WHAT GRINDS MY FRIGGEN GEARS

I don't get it, I really really don't get it. Simply put, how are so many apparently smart people actually so dumb? I'm having serious trouble understanding why certain (read most) record companies cannot grasp the benefits of letting people share a sound. Like when people put a video up on YouTube and use a song and then the big record company finds out and screams theft and shuts the video down. Example? Try clicking the video 4 posts down... see what I mean?

It's not just YouTube, let's look at SoundCloud. I have a page on there and I've got around 10 or so songs and the only reason they're still up there is because they're mostly obscure and don't show up in the filter that the mega decca record companies have forced SoundCloud to install. God forbid I should upload a song, that I've purchased, that alerts the filter settings. Because then I get a message which makes me out to either be mentally deranged for even attempting to do such a thing or a common thief, stealing from the mouths of the poor record executives and their family of starving musicians.

Straight up let me say what I'm not saying, I'm not saying  I should be allowed to put music up on these sites so people can download for free (I'll leave that to the torrents), what I'm saying is why can't I share this music with other people, introduce them to it? Other people will hear it, possibly enjoy it, look up the artist and most likely purchase the song. The same goes for videos like that below, it had a catchy pop tune, one I'd actually never heard of before. I didn't want to buy it, not really my style, but others no doubt will have after they watched and listened to that video. I mean jeebus, as soon as I got home from seeing "Drive" at the cinema I bought the soundtrack on iTunes. Fantastic marketing concept yes? Way to share music and sell product yes?

Then why can these intelligent music moguls not see the benefits of people sharing and introducing music to others? I once heard a song on a video clip of some dudes riding bikes through the streets of New York, loved the song, found out it was by a band called Broken Social Scene and as a result I've now purchased every single one of their albums and EP's, not to mention the off shoot solo artists like Feist and Kevin Drew. Christ I even bought a T Shirt from their website. Hundreds of dollars spent on those artists simply because I heard that song on that video. We don't all watch Video Hits ya know. (well nobody does now do they?)

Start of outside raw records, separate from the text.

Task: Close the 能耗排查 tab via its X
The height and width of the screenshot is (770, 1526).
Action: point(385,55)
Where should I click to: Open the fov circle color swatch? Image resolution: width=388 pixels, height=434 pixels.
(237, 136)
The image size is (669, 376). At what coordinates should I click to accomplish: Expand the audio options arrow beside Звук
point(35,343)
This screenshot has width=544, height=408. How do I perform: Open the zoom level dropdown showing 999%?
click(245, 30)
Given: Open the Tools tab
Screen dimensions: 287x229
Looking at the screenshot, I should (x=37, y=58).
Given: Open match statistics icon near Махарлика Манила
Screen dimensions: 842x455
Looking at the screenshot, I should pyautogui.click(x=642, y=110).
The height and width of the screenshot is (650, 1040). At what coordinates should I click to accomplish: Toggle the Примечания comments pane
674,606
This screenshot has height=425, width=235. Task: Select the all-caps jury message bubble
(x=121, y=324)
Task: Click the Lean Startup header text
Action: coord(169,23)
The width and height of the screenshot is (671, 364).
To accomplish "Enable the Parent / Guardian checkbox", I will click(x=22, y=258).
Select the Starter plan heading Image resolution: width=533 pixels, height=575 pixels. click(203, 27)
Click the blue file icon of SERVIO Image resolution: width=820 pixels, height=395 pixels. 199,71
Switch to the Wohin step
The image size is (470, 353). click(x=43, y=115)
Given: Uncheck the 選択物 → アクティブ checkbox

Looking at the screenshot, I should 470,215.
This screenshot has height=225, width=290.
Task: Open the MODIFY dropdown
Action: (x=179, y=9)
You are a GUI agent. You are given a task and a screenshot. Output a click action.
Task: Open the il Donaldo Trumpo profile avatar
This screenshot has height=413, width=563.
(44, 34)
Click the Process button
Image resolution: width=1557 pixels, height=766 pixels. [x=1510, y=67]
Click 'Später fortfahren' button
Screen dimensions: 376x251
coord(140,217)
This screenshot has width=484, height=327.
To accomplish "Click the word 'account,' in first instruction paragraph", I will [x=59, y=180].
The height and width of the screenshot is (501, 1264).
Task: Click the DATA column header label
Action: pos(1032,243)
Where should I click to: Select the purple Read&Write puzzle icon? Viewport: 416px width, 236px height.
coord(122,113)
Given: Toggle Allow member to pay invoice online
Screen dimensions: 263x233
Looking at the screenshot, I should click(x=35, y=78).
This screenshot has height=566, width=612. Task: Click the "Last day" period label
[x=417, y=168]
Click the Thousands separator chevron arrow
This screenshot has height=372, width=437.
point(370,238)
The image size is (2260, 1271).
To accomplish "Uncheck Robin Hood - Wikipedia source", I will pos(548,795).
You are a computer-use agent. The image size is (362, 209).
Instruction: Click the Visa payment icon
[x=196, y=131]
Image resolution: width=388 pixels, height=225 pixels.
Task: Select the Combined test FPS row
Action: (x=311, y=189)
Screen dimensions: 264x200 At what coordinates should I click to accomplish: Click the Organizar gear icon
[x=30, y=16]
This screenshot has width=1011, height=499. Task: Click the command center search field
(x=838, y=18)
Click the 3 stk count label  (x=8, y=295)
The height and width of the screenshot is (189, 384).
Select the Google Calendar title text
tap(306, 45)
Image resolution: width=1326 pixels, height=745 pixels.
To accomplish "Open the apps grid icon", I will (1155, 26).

These are the very same record companies who cried like babies when iTunes upped the listening time on their song previews. What do these companies think people do? Find an album on iTunes and play the previews and then hit repeat? Or maybe they go to SoundCloud and try and find a song they want and hit play again and again every time they want to hear it? Could make for a boring disjointed party atmosphere if the host is constantly on the web trying to find music to play for people to listen to. God knows how this method works in a car? It doesn't right? No, we buy the music, we're the consumers, we want to put it on our iPod, iPad, laptop, cars hard drive (what you don't have a hard drive in your car? pffft keep up) and where ever else we so choose. To do that we need to buy the song, we know that and we agree to that.

It's time record companies woke up to the internet, embraced it and developed their marketing strategies around the ways people like to find music, how they want to listen to it and how they want to purchase it. Maybe Spotify is a good direction but I'm hearing rumours that eventually you will have to pay to use that service. Pay? Pay to buy the songs right? Yes, but also pay to preview them first. Errrrr nah. Why not look at the model that websites like RCRD.LBL use. I get sent 2 songs a day from a random genre, mine to download for free or not if I so choose. I can even search their site for other artists and grab some free singles. But I, like most people, want albums from artists. So now by using a site like this I get to firstly discover new music, then listen to it and then go to iTunes or similar to buy it. Note: You wont find the latest chart topping artists on RCRD.LBL it remains the obscure... but then again, I get to share them on SoundCloud.

Wake up and get with it.

I wanted to post a pic of a greedy boss with this rant but google images just gave me Boss Hogg, I reckon that's good enough eh? (Christ I hope that's not a Licensed Image)


Comments

Gregoryno6 said…
I was in the same situation. Found quite a few songs through music sharing that I liked, went out and bought quite a few CDs. But according to both the record companies and the sharing enthusiasts, there were only two sides to this story.
Neither acknowledged centre ground, which probably accounted for far more people than either side wanted to admit.
PS: Sorry I mentioned music sharing. At least I didn't use the L-word!